- [Action item]:
Every line from the one with "Where should I" up to and including the one with "This screenshot has" is to be output exactly as it appears below; pictures are not.

- [Input data]:

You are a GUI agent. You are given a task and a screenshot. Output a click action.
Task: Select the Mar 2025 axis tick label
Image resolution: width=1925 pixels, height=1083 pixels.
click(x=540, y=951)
* * *
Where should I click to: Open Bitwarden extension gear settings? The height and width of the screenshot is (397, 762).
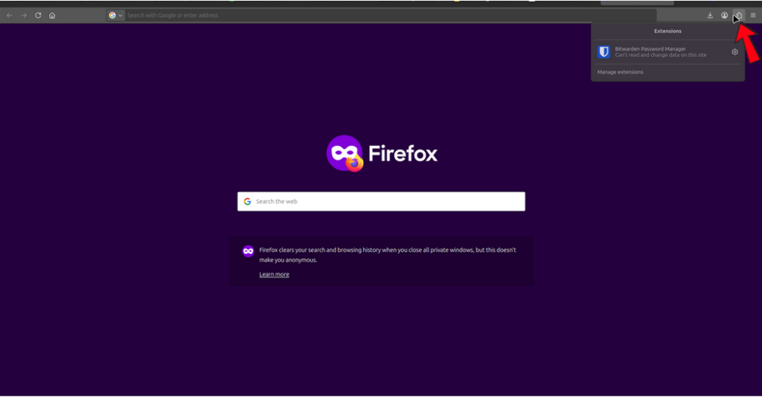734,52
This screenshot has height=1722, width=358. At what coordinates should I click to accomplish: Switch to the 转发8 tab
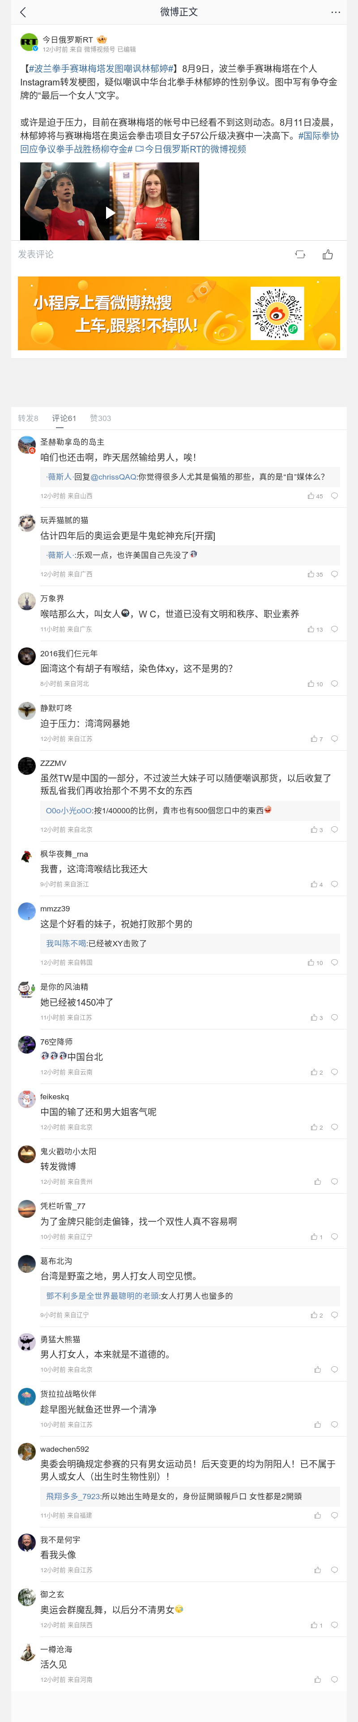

- [Response]:
Where should I click to: Open Bitwarden extension gear settings? The height and width of the screenshot is (397, 762).
734,52
This screenshot has height=1722, width=358. At what coordinates should I click to accomplish: Switch to the 转发8 tab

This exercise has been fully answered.